For transcriptional expression profiling analyses, two microarray data sets were retrieved from National Center for Biotechnology Information (NCBI) database that include three samples of human normal melanocytes (NUM) (GSE62075)31, two samples of human uveal melanomas (UM—MM77 and MM81) and two samples of their metastatic tumors (MetUM—Mets MM77 and Mets MM81) (GSE59717)32. The raw intensity reads of all genes/spots were log2-transformed and normalized cross tumor samples and cross genes/spots. The selected genes were analyzed for transcriptional expression profiling after normalized to that of the house-keeping gene β-actin (ACTB). For correlation analyses of ZEB1 with the selected genes and tumor malignant properties, two additional microarray data sets (GSE22138 and GSE44299) of total 63 and 53 human primary UMs with patients’ information, respectively, were collected from NCBI database (Supplemental Tables 4 and 6)24. The raw intensity reads of all genes/spots were log2-transformed and normalized cross tumor samples and cross genes/spots.

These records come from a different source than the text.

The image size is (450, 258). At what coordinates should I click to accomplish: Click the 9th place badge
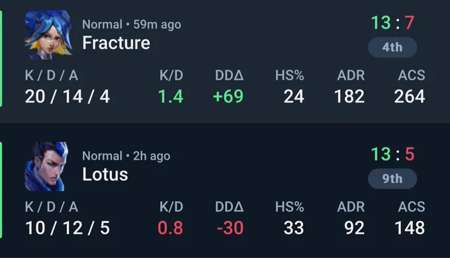(392, 178)
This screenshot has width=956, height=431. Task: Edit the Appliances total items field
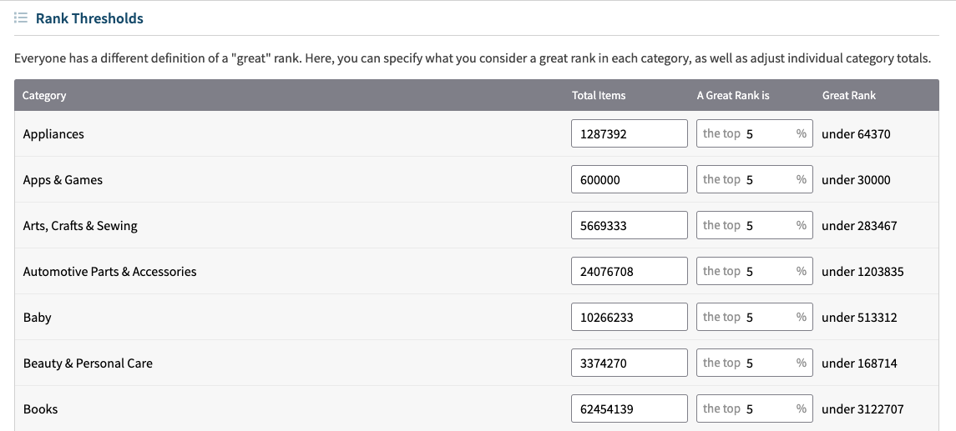(x=630, y=133)
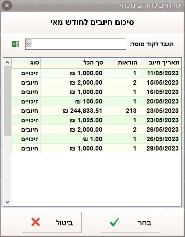Click the scrollbar up arrow

pyautogui.click(x=8, y=62)
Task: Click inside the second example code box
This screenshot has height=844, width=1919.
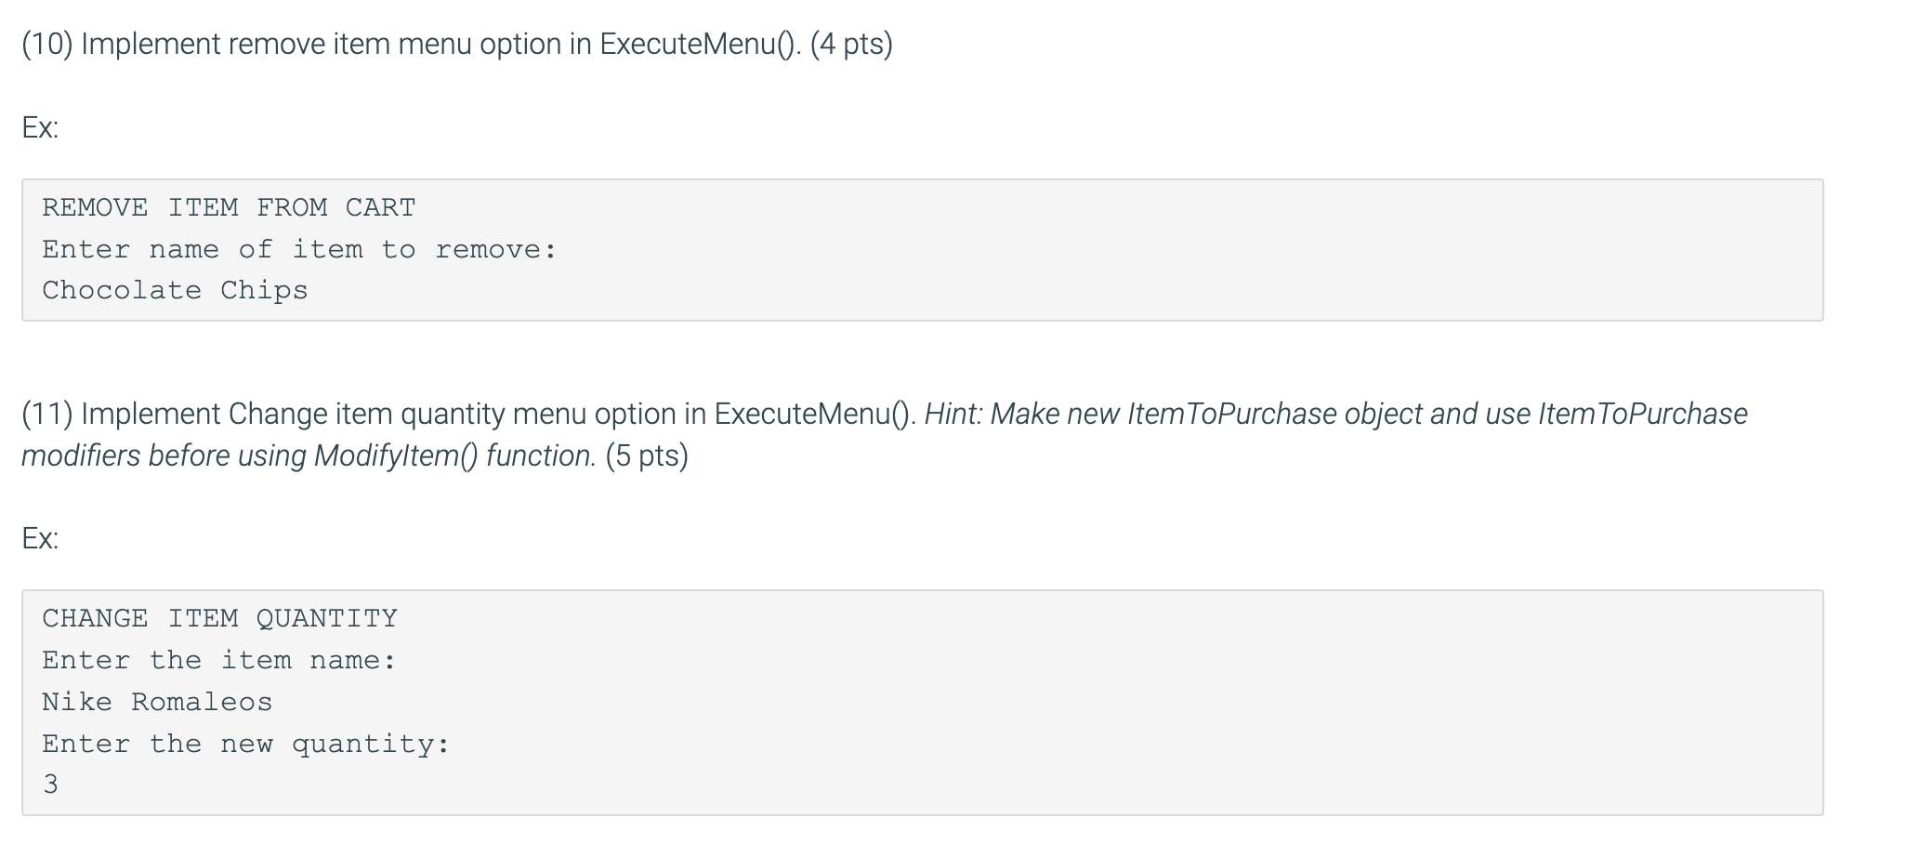Action: point(922,703)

The tumor samples were sorted from high to low based on the expression levels of ZEB1, and divided into two groups: the top one third of tumor samples were assigned as ZEB1-high (n = 21 for GSE22138, n = 18 for GSE44299) whereas the bottom two third of tumor samples were assigned as ZEB1-low (n = 42 for GSE22138, n = 35 for GSE44299). An arbitrary number for each of the descriptive clinic traits in the patients’ information table (Supplemental Table 4) was assigned for quantitative analyses, such as ‘yes’ for ‘1’ and ‘no’ for ‘0’. P values to evaluate differences between groups for a specific trait were calculated by a two-tail, unpaired, and unequal variation Student’s t-test. Kaplan-Meier survival curves and p values for evaluating difference between groups were generated with the GraphPad Prism program.

Statistical analyses

Comparisons between cell lines were assessed using a two-tail, unpaired, and unequal variation Student’s t-test. All values in the graphs are presented as means ± standard deviations. Three-star ‘***’ indicates p-value ≤ 0.001, two-star ‘**’ indicates p-value ≤ 0.01, whereas one-star ‘*’ indicates p-value ≤ 0.05. For in vitro studies including qPCR and cell growth rate calculations, results were obtained from at least 3 independent experiments of three technical replicates or otherwise indicated.